→ **Passage shown**
════════
Petitioner was convicted of premeditated murder in the Court of General Sessions, New York, on April 16, 1959. He thereafter unsuccessfully appealed his conviction to the highest court of that state (People v. Glinton, 8 N.Y.2d 742, *644201 N.Y.S.2d 336, 167 N.E.2d 741 (1960)) remittitur amended (People v. Glinton, 8 N.Y.2d 849, 203 N.Y.S.2d 898, 168 N.E.2d 704). Thereafter the Supreme Court denied certiorari (Glinton v. People of State of New York, 364 U.S. 853, 81 S.Ct. 96, 5 L.Ed.2d 77).
Petitioner had two trials. At the first he testified in his own defense, and a mistrial was declared when the jury could not agree. At the second trial he did not testify and was convicted. At no time, either prior to trial or at trial, did he make any admission or confession of guilt.
In this court he seeks a writ of habeas corpus1 alleging that certain exculpatory statements made by him while being held as a material witness and used in evidence against him violated his constitutional right of due process. The same argument was presented to the New York Court of Appeals and to the Supreme Court.
Early on September 13, 1957, a cruel and sudden death came to an unsuspecting homosexual, Jose Rivera. It was overwhelmingly established on trial that the petitioner, Rivera’s homosexual “husband,” threw him out of a window of the Hotel Marie Antoinette and subsequently identified the broken body as that of his brother, Howard Glinton. Further inquiry ceased and the case was closed by the police as one of suicide.
The murder was solved and the petitioner booked for the homicide only after the following had transpired.
════════
→ **Supplied entries**
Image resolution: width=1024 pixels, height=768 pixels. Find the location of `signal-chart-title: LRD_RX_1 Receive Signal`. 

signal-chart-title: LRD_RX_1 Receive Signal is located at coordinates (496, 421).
════════
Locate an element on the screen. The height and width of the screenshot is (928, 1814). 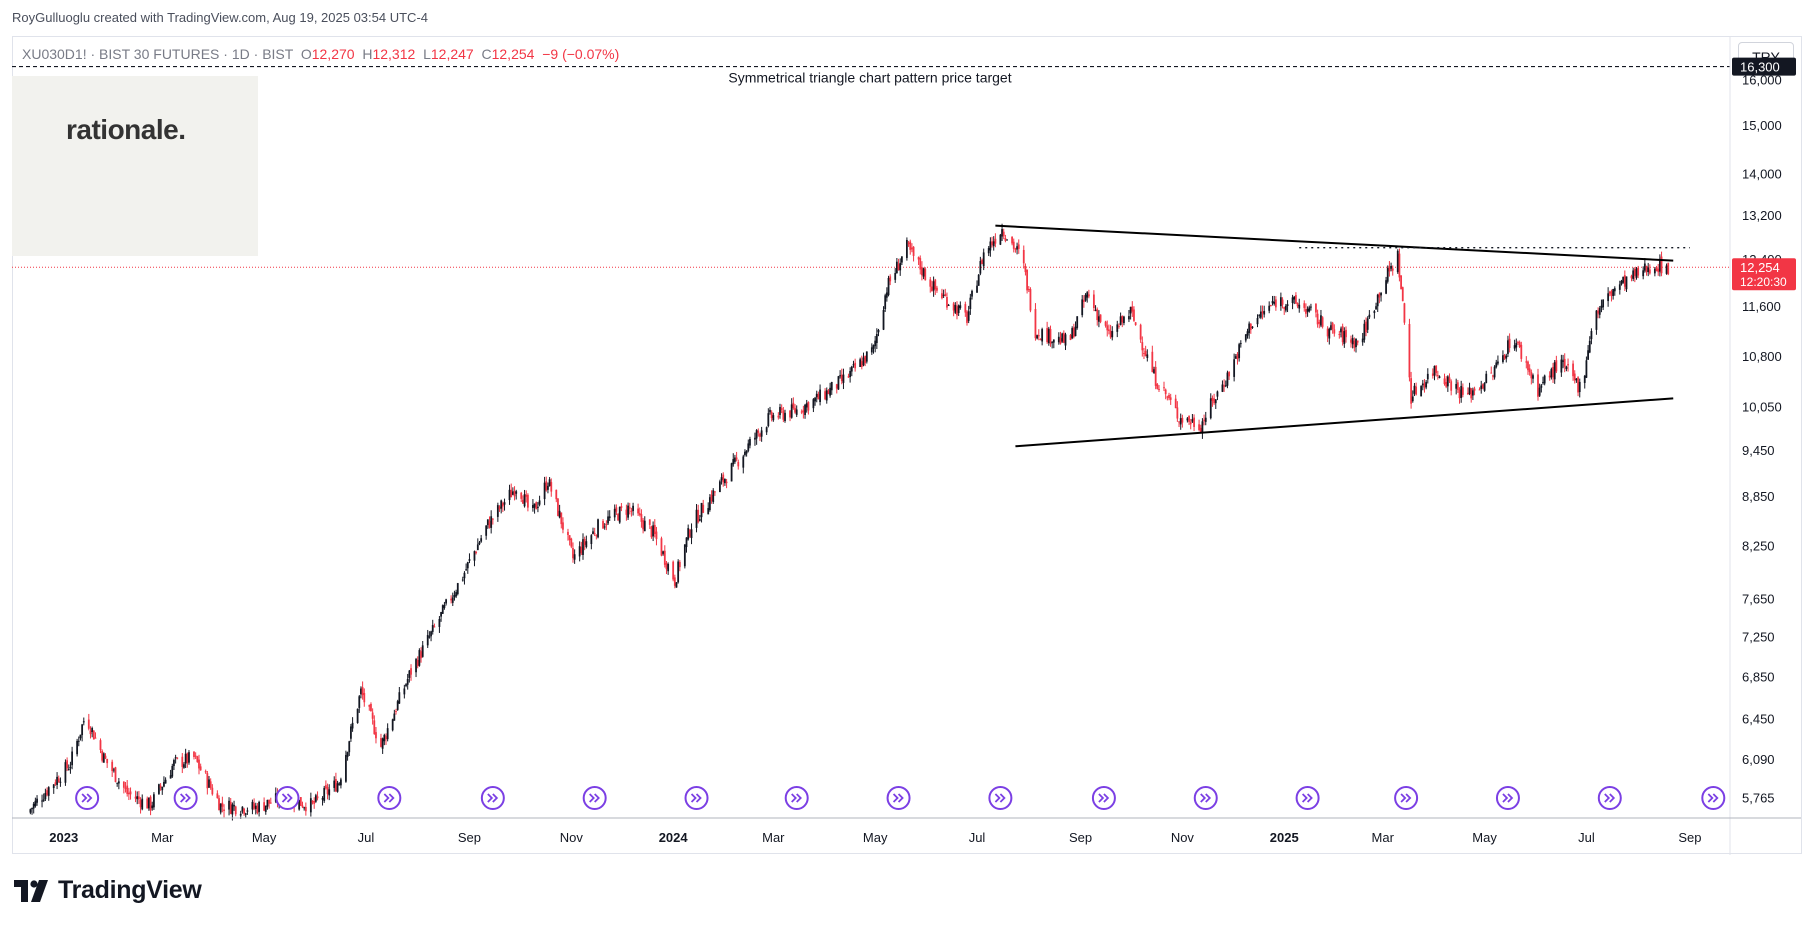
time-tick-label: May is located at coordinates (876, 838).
════════
→ **Assignment 1**
According to the habeas corpus opinion, how did the petitioner's first trial end?
→ **Assignment 2**
Continue the habeas corpus opinion from its last sentence.
The material above has no connection to the habeas corpus opinion.

→ **Your response 1**
A mistrial was declared when the jury could not agree.

→ **Your response 2**
On November 10, 1957, the police got information from one Fleming that the deceased was not Howard Glinton, the brother of petitioner, but was Jose Rivera, also that petitioner had previously asked Fleming to kill Rivera so that he (the petitioner) could collect insurance he had taken out on Rivera. On that date Detective Demás spoke to the petitioner after he had been arrested on another charge about his whereabouts on the evening of September 12-13, and whether the deceased was in fact his brother. The petitioner told the detective that the deceased was his brother, Howard, and on the evening of September 12-13 petitioner had gone to the movies with Julio Carlo, and that when they returned to the hotel they learned of the suicide. On this date Carlo could not be found.
On November 13th after the petitioner was released on the other charge he was held as a material witness by a judge of the Court of General Sessions in New York County. On his arraignment in the judge’s chambers the judge told the petitioner that if he was in fact a witness he should cooperate, but if he was in fact a suspect he was cautioned not to talk to anyone. At the same time petitioner’s attorney, Robert Ross, was telephoned and advised of the arraignment.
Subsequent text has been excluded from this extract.